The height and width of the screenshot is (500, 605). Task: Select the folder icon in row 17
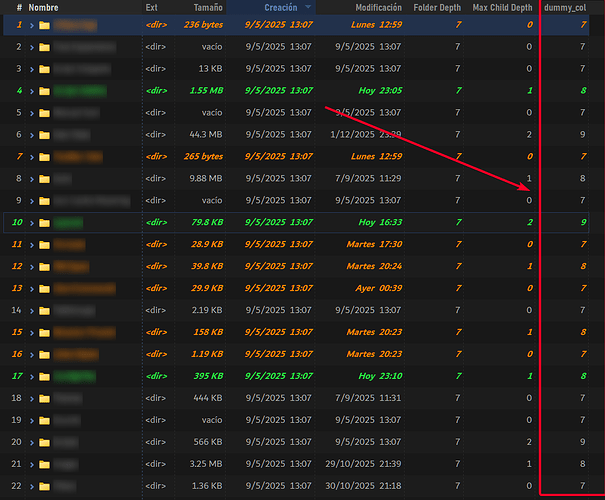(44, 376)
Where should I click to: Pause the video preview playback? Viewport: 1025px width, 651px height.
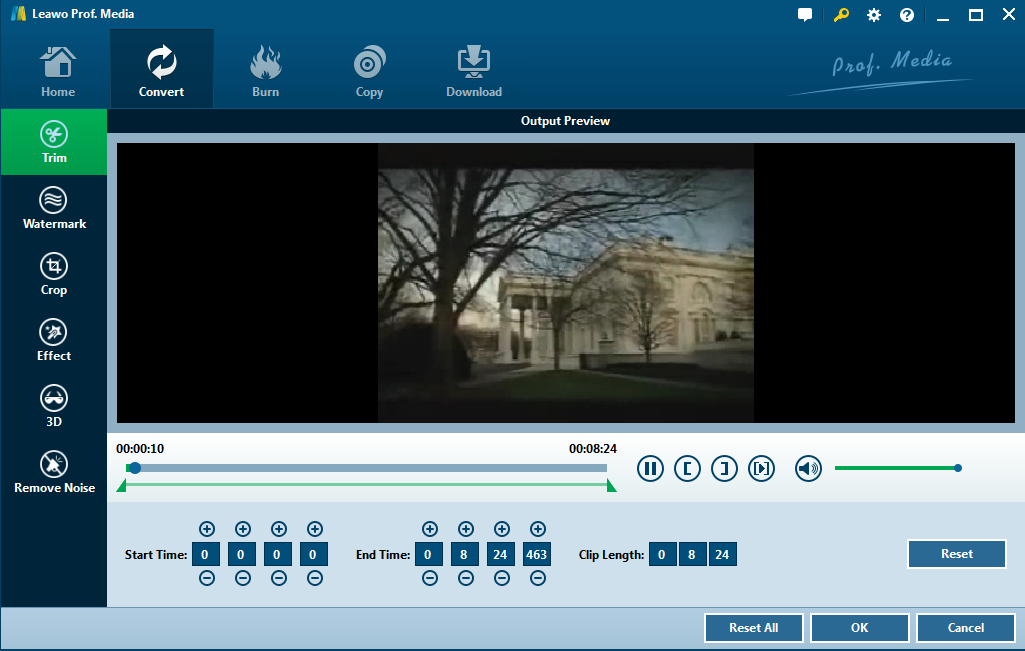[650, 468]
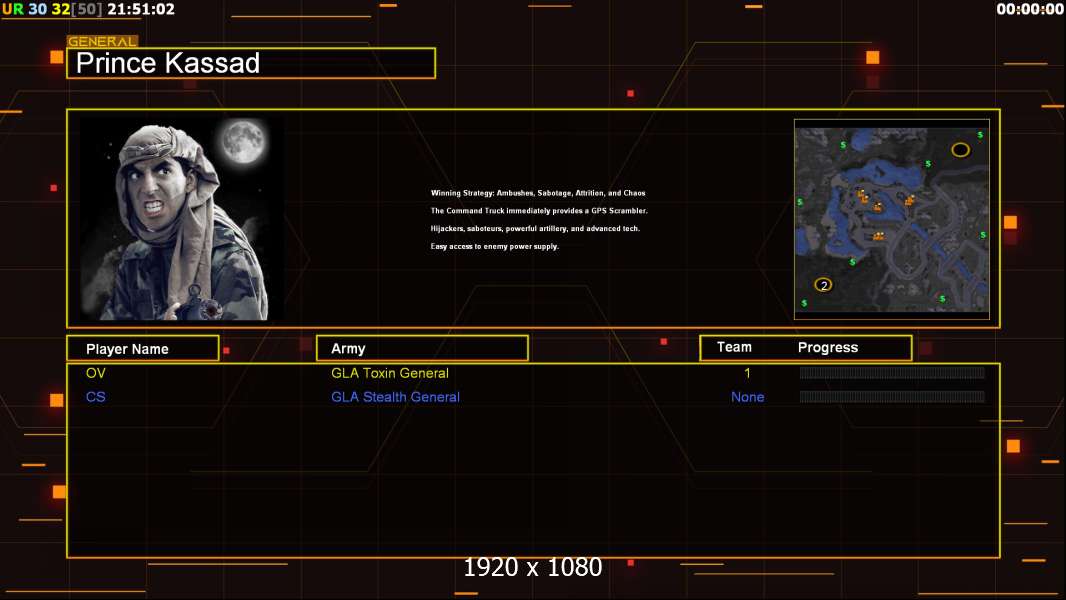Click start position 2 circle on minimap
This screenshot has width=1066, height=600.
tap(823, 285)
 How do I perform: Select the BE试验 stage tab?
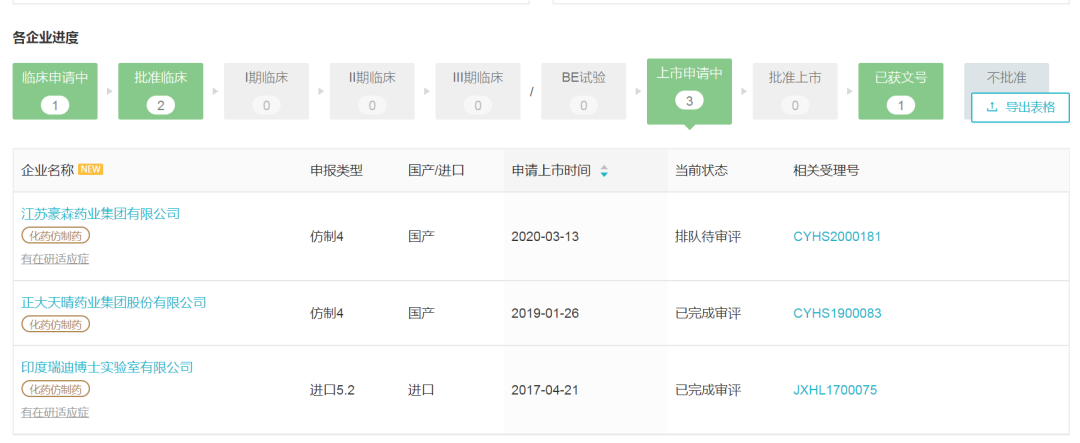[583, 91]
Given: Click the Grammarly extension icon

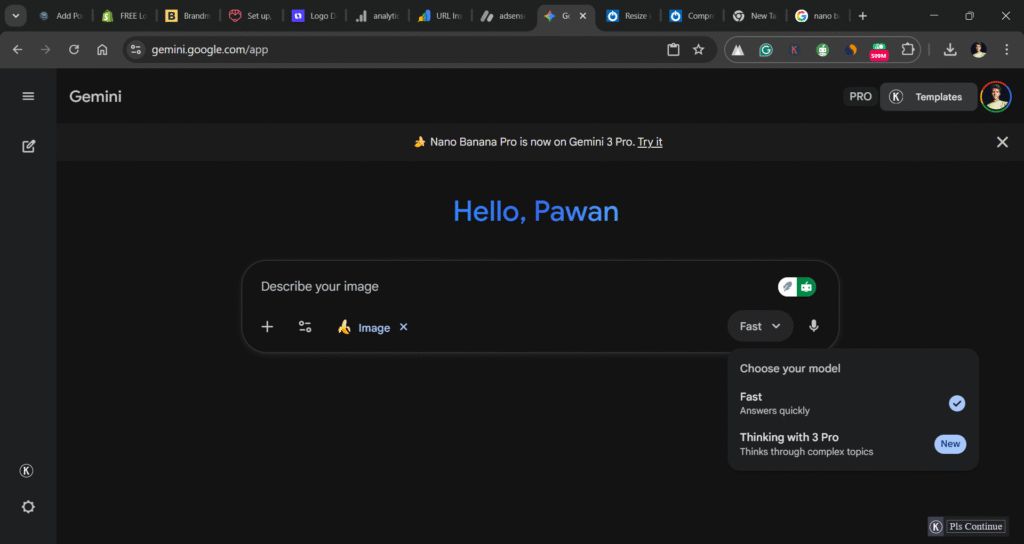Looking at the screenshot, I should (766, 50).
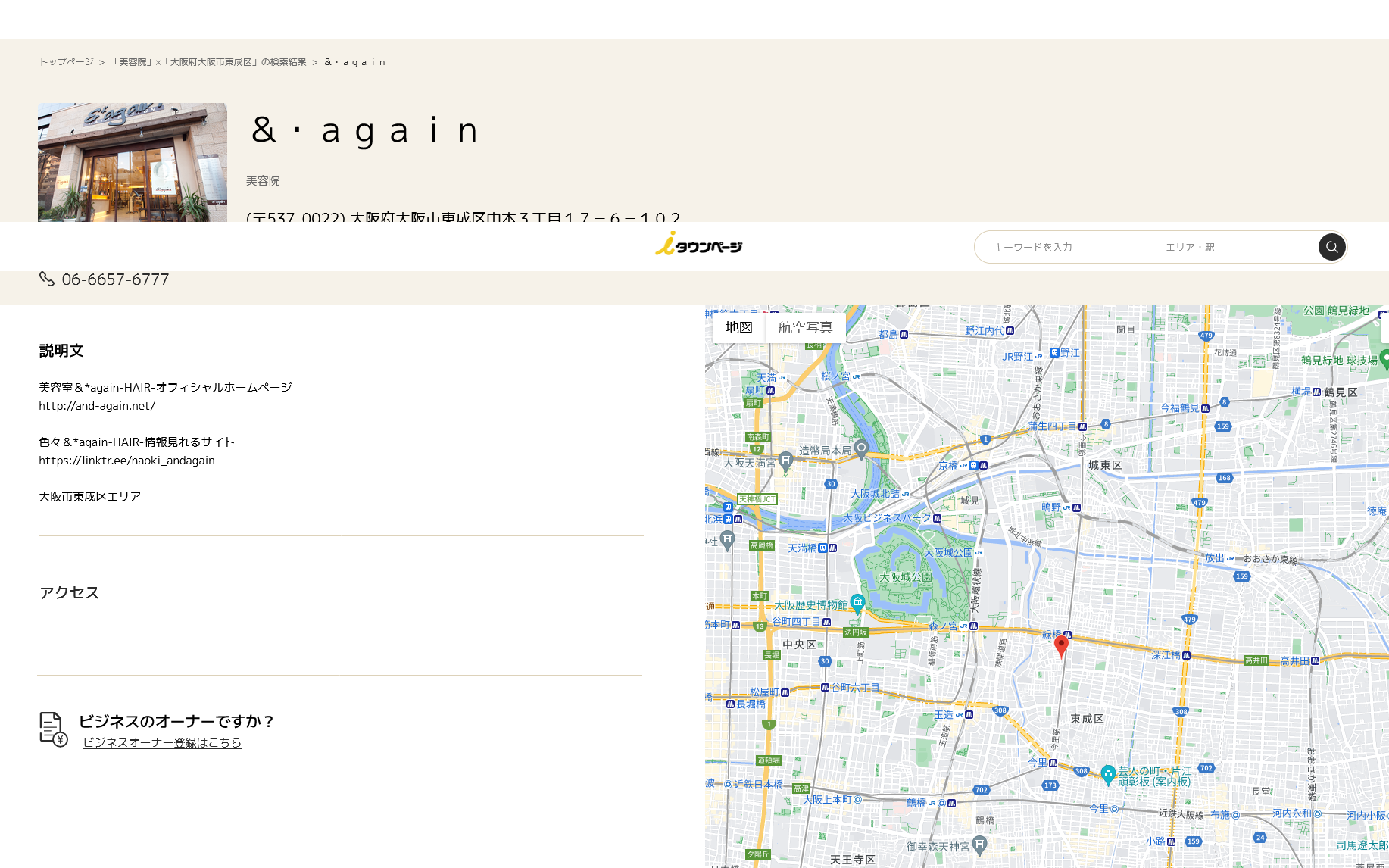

- Your task
Output the data above in full and exactly, with every image left out.

- Result of the task
The height and width of the screenshot is (500, 605). Task: Select the folder icon in row 17
(44, 376)
Where should I click to: Pause the video preview playback? Viewport: 1025px width, 651px height.
[650, 468]
Click start position 2 circle on minimap
This screenshot has width=1066, height=600.
tap(823, 285)
 How do I perform: Select the BE试验 stage tab?
[583, 91]
Given: Click the Grammarly extension icon

Looking at the screenshot, I should (766, 50).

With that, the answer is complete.